• WHAT TO WORK ON: What is needed here is an exact transcription of the entries that follow.

####

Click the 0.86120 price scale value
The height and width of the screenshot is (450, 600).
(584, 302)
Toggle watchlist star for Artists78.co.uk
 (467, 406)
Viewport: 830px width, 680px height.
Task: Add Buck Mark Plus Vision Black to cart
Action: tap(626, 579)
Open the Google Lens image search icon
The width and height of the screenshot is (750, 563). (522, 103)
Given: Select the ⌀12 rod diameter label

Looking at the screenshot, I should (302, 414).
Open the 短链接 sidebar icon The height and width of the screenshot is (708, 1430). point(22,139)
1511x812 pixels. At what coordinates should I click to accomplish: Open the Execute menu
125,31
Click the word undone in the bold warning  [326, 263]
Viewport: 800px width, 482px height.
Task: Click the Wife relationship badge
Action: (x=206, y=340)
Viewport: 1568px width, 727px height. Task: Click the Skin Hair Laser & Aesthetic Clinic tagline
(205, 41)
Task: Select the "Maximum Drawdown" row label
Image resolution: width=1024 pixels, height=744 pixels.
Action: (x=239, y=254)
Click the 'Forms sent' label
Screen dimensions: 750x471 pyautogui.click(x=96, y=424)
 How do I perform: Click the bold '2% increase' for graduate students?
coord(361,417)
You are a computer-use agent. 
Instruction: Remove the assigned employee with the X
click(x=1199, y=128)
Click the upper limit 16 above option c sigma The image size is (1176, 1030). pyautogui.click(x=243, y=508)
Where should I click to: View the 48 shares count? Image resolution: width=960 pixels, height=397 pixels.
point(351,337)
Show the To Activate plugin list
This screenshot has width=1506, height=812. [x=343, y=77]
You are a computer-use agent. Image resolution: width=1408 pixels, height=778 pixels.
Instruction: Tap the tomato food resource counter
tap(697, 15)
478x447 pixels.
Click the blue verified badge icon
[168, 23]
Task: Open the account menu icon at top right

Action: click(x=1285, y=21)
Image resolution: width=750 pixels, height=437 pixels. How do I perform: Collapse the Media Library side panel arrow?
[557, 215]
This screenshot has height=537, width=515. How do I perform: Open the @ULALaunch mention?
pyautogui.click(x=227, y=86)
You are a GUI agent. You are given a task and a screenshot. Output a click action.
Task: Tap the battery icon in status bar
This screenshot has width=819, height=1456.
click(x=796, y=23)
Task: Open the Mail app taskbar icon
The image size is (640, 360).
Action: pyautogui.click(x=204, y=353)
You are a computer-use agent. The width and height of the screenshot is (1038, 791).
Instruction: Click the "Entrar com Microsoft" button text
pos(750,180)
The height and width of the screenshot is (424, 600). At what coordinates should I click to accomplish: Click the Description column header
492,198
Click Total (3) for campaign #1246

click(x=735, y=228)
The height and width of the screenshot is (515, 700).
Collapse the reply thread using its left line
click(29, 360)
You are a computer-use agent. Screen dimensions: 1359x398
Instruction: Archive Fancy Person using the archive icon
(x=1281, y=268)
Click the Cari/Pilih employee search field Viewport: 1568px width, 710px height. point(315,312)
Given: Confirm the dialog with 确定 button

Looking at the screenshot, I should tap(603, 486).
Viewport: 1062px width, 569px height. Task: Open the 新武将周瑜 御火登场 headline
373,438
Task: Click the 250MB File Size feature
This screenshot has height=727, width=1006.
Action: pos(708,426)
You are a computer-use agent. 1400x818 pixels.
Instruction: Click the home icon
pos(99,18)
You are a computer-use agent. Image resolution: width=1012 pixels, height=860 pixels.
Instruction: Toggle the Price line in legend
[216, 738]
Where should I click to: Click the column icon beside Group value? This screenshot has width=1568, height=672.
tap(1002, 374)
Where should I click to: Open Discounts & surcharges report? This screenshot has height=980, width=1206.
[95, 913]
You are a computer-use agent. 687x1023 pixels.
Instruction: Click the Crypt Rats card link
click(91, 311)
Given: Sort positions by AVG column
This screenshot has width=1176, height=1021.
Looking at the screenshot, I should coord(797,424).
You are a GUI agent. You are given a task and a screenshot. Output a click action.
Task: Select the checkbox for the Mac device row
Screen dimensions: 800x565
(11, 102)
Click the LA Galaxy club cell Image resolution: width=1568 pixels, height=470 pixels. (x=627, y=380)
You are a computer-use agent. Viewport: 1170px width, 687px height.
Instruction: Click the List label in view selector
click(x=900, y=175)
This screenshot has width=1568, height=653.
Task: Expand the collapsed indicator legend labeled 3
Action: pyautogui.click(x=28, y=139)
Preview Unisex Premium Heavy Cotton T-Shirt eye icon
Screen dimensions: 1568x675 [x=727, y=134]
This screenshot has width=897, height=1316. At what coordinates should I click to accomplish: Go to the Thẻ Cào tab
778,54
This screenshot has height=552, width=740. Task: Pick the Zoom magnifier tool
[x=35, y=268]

####

• RESPONSE TO THIS TASK:
Click the 0.86120 price scale value
The height and width of the screenshot is (450, 600).
(584, 302)
Toggle watchlist star for Artists78.co.uk
 (467, 406)
Viewport: 830px width, 680px height.
Task: Add Buck Mark Plus Vision Black to cart
Action: tap(626, 579)
Open the Google Lens image search icon
The width and height of the screenshot is (750, 563). (522, 103)
Given: Select the ⌀12 rod diameter label

Looking at the screenshot, I should (302, 414).
Open the 短链接 sidebar icon The height and width of the screenshot is (708, 1430). point(22,139)
1511x812 pixels. At what coordinates should I click to accomplish: Open the Execute menu
125,31
Click the word undone in the bold warning  [326, 263]
Viewport: 800px width, 482px height.
Task: Click the Wife relationship badge
Action: (x=206, y=340)
Viewport: 1568px width, 727px height. Task: Click the Skin Hair Laser & Aesthetic Clinic tagline
(205, 41)
Task: Select the "Maximum Drawdown" row label
Image resolution: width=1024 pixels, height=744 pixels.
Action: (x=239, y=254)
Click the 'Forms sent' label
Screen dimensions: 750x471 pyautogui.click(x=96, y=424)
 How do I perform: Click the bold '2% increase' for graduate students?
coord(361,417)
You are a computer-use agent. 
Instruction: Remove the assigned employee with the X
click(x=1199, y=128)
Click the upper limit 16 above option c sigma The image size is (1176, 1030). pyautogui.click(x=243, y=508)
Where should I click to: View the 48 shares count? Image resolution: width=960 pixels, height=397 pixels.
point(351,337)
Show the To Activate plugin list
This screenshot has width=1506, height=812. [x=343, y=77]
You are a computer-use agent. Image resolution: width=1408 pixels, height=778 pixels.
Instruction: Tap the tomato food resource counter
tap(697, 15)
478x447 pixels.
Click the blue verified badge icon
[168, 23]
Task: Open the account menu icon at top right

Action: click(x=1285, y=21)
Image resolution: width=750 pixels, height=437 pixels. How do I perform: Collapse the Media Library side panel arrow?
[557, 215]
This screenshot has height=537, width=515. How do I perform: Open the @ULALaunch mention?
pyautogui.click(x=227, y=86)
You are a GUI agent. You are given a task and a screenshot. Output a click action.
Task: Tap the battery icon in status bar
This screenshot has width=819, height=1456.
click(x=796, y=23)
Task: Open the Mail app taskbar icon
The image size is (640, 360).
Action: pyautogui.click(x=204, y=353)
You are a computer-use agent. The width and height of the screenshot is (1038, 791).
Instruction: Click the "Entrar com Microsoft" button text
pos(750,180)
The height and width of the screenshot is (424, 600). At what coordinates should I click to accomplish: Click the Description column header
492,198
Click Total (3) for campaign #1246

click(x=735, y=228)
The height and width of the screenshot is (515, 700).
Collapse the reply thread using its left line
click(29, 360)
You are a computer-use agent. Screen dimensions: 1359x398
Instruction: Archive Fancy Person using the archive icon
(x=1281, y=268)
Click the Cari/Pilih employee search field Viewport: 1568px width, 710px height. point(315,312)
Given: Confirm the dialog with 确定 button

Looking at the screenshot, I should tap(603, 486).
Viewport: 1062px width, 569px height. Task: Open the 新武将周瑜 御火登场 headline
373,438
Task: Click the 250MB File Size feature
This screenshot has height=727, width=1006.
Action: pos(708,426)
You are a computer-use agent. 1400x818 pixels.
Instruction: Click the home icon
pos(99,18)
You are a computer-use agent. Image resolution: width=1012 pixels, height=860 pixels.
Instruction: Toggle the Price line in legend
[216, 738]
Where should I click to: Click the column icon beside Group value? This screenshot has width=1568, height=672.
tap(1002, 374)
Where should I click to: Open Discounts & surcharges report? This screenshot has height=980, width=1206.
[95, 913]
You are a computer-use agent. 687x1023 pixels.
Instruction: Click the Crypt Rats card link
click(91, 311)
Given: Sort positions by AVG column
This screenshot has width=1176, height=1021.
Looking at the screenshot, I should coord(797,424).
You are a GUI agent. You are given a task and a screenshot. Output a click action.
Task: Select the checkbox for the Mac device row
Screen dimensions: 800x565
(11, 102)
Click the LA Galaxy club cell Image resolution: width=1568 pixels, height=470 pixels. (x=627, y=380)
You are a computer-use agent. Viewport: 1170px width, 687px height.
Instruction: Click the List label in view selector
click(x=900, y=175)
This screenshot has width=1568, height=653.
Task: Expand the collapsed indicator legend labeled 3
Action: pyautogui.click(x=28, y=139)
Preview Unisex Premium Heavy Cotton T-Shirt eye icon
Screen dimensions: 1568x675 [x=727, y=134]
This screenshot has width=897, height=1316. At what coordinates should I click to accomplish: Go to the Thẻ Cào tab
778,54
This screenshot has height=552, width=740. Task: Pick the Zoom magnifier tool
[x=35, y=268]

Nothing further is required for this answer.